* _What you should do_: Please print the line that holds "This screenshot has width=1568, height=749." and each line after it to the end of the data, word for word, without any pictures.

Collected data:
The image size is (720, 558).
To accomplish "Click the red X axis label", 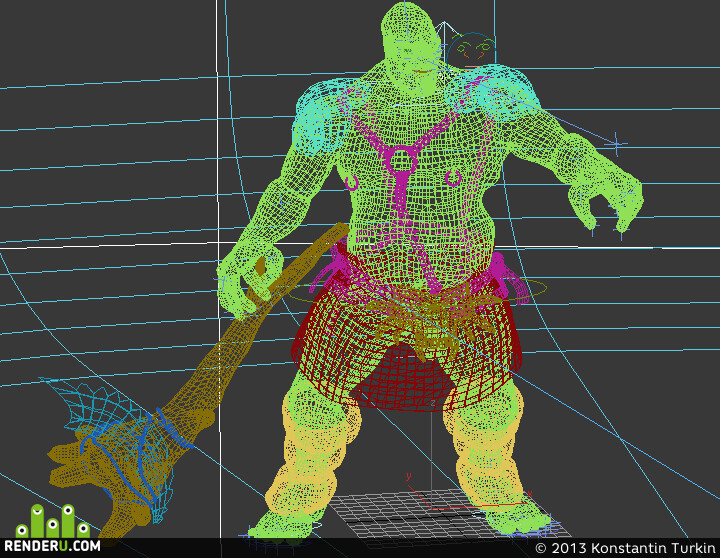I will pos(530,494).
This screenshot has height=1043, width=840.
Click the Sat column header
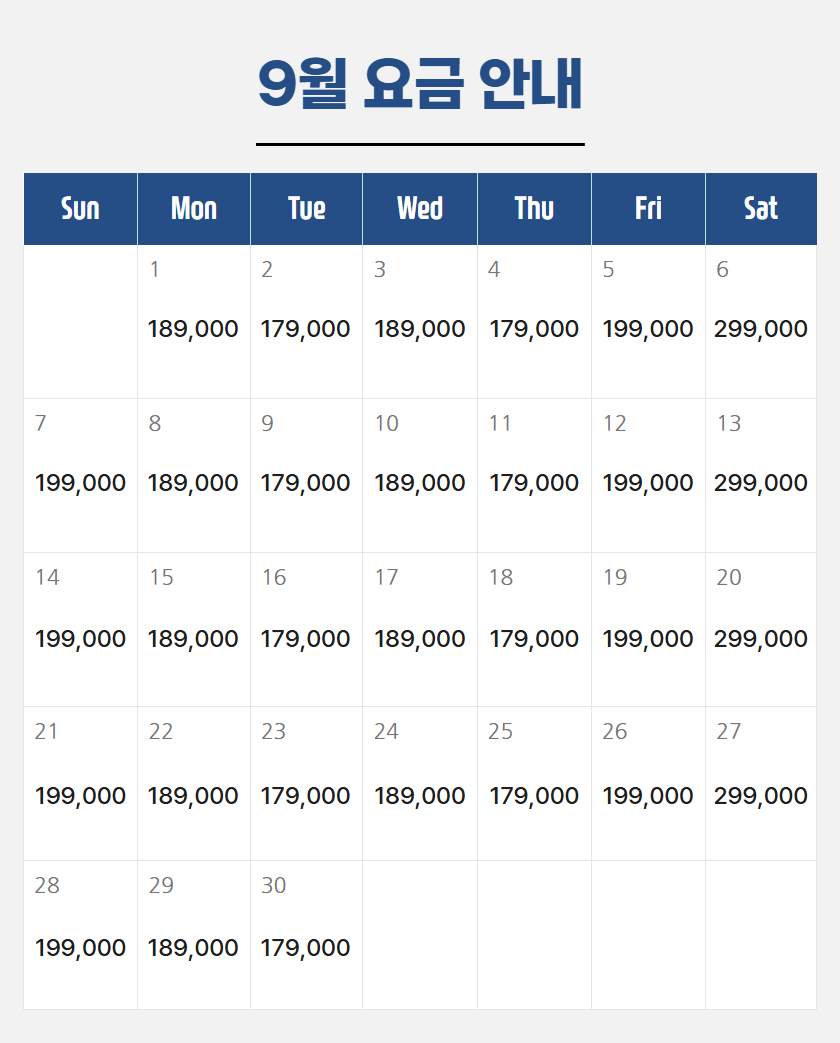761,209
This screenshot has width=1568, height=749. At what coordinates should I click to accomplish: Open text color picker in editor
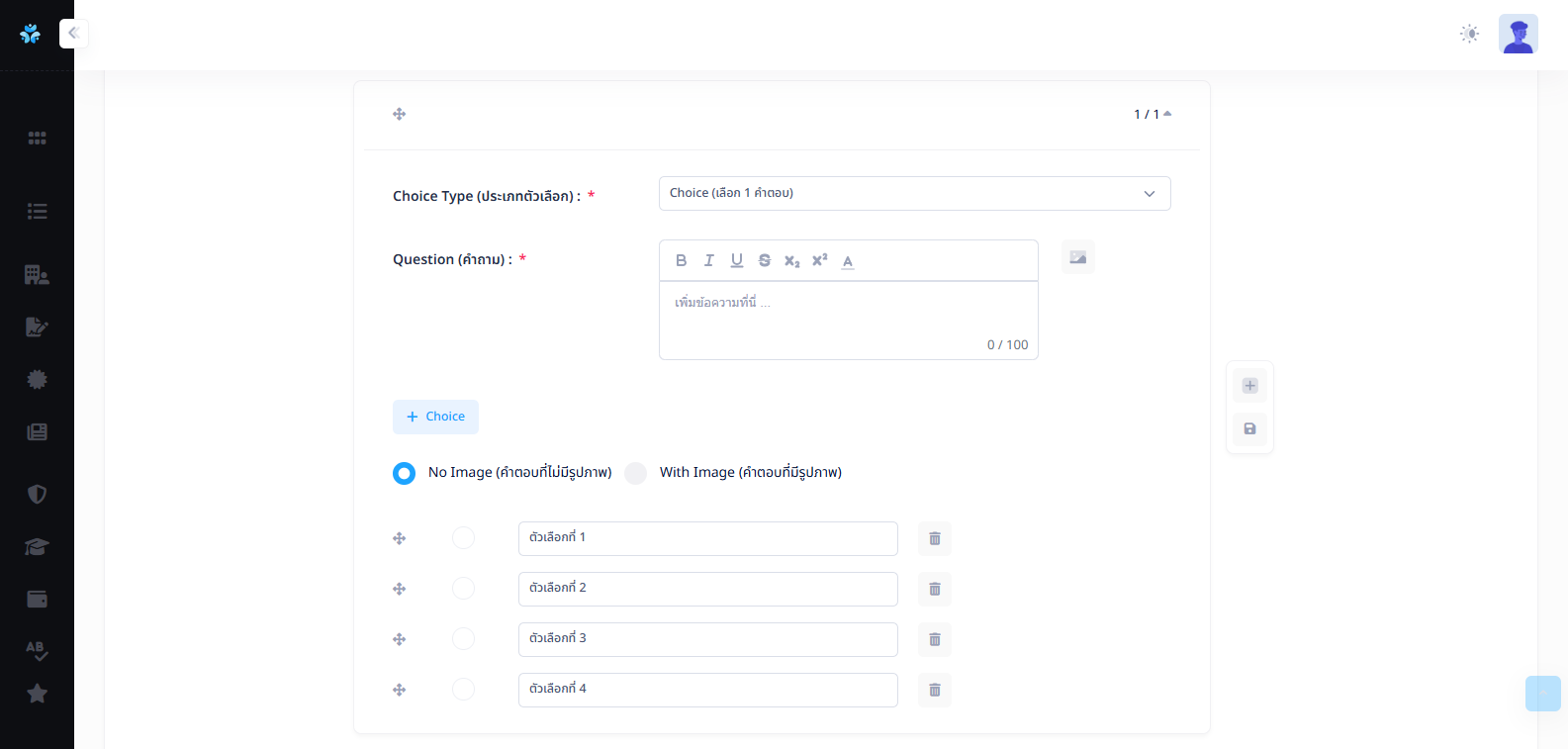(x=848, y=260)
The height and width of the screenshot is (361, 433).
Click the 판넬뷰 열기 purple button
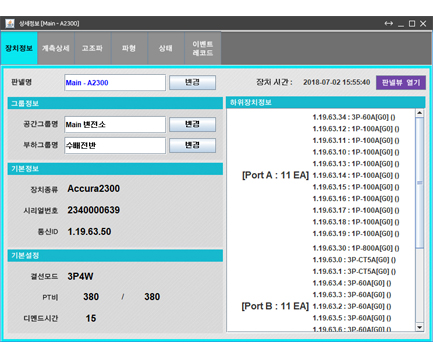click(x=401, y=82)
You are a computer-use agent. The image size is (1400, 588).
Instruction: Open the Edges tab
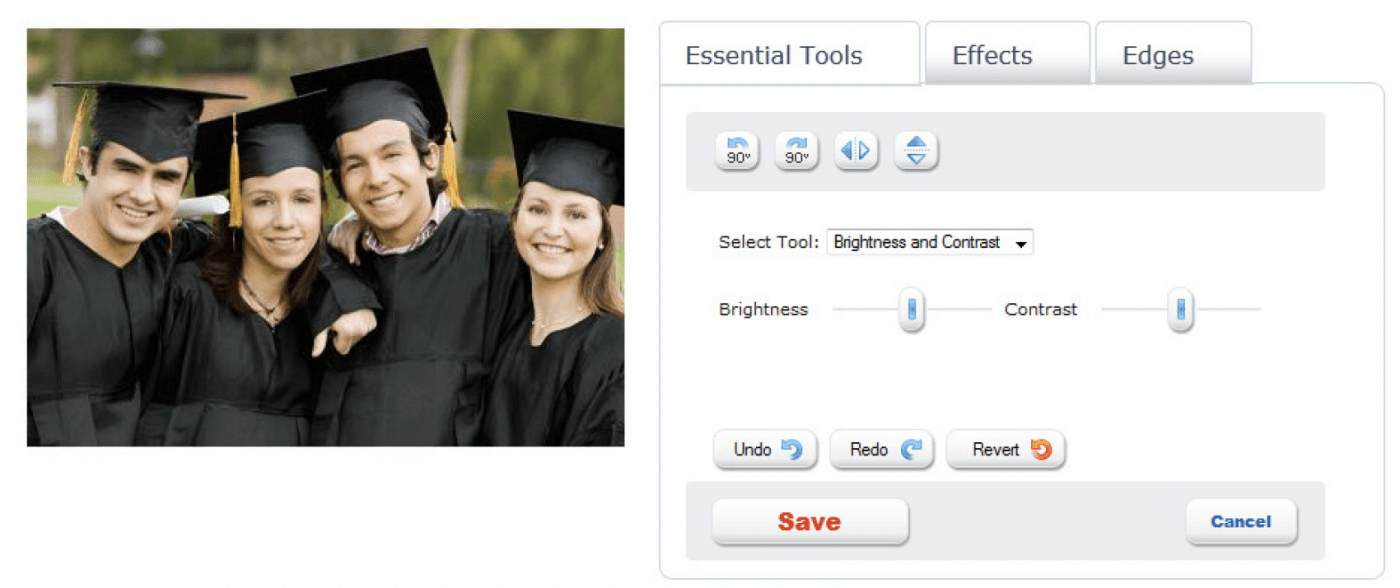(1173, 54)
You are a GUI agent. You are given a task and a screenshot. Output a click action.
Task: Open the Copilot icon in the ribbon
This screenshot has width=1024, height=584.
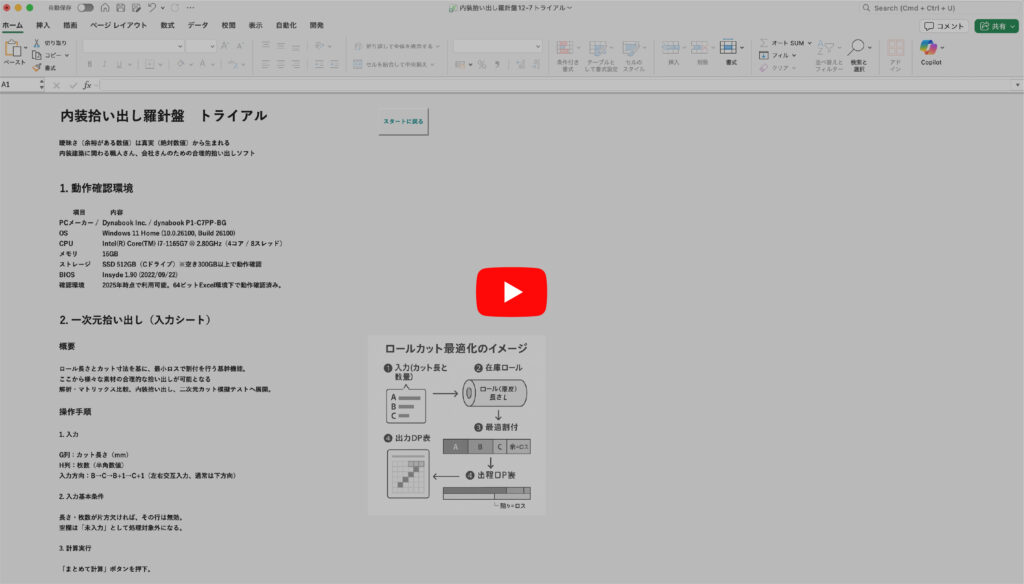(930, 48)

* _Solution to the exercise_:
This screenshot has width=1568, height=749. At what coordinates should I click to accomplish: Open text color picker in editor
(x=848, y=260)
The height and width of the screenshot is (361, 433).
Click the 판넬뷰 열기 purple button
click(x=401, y=82)
You are a computer-use agent. The image size is (1400, 588).
Instruction: Open the Edges tab
(1173, 54)
You are a GUI agent. You are given a task and a screenshot. Output a click action.
Task: Open the Copilot icon in the ribbon
This screenshot has width=1024, height=584.
(930, 48)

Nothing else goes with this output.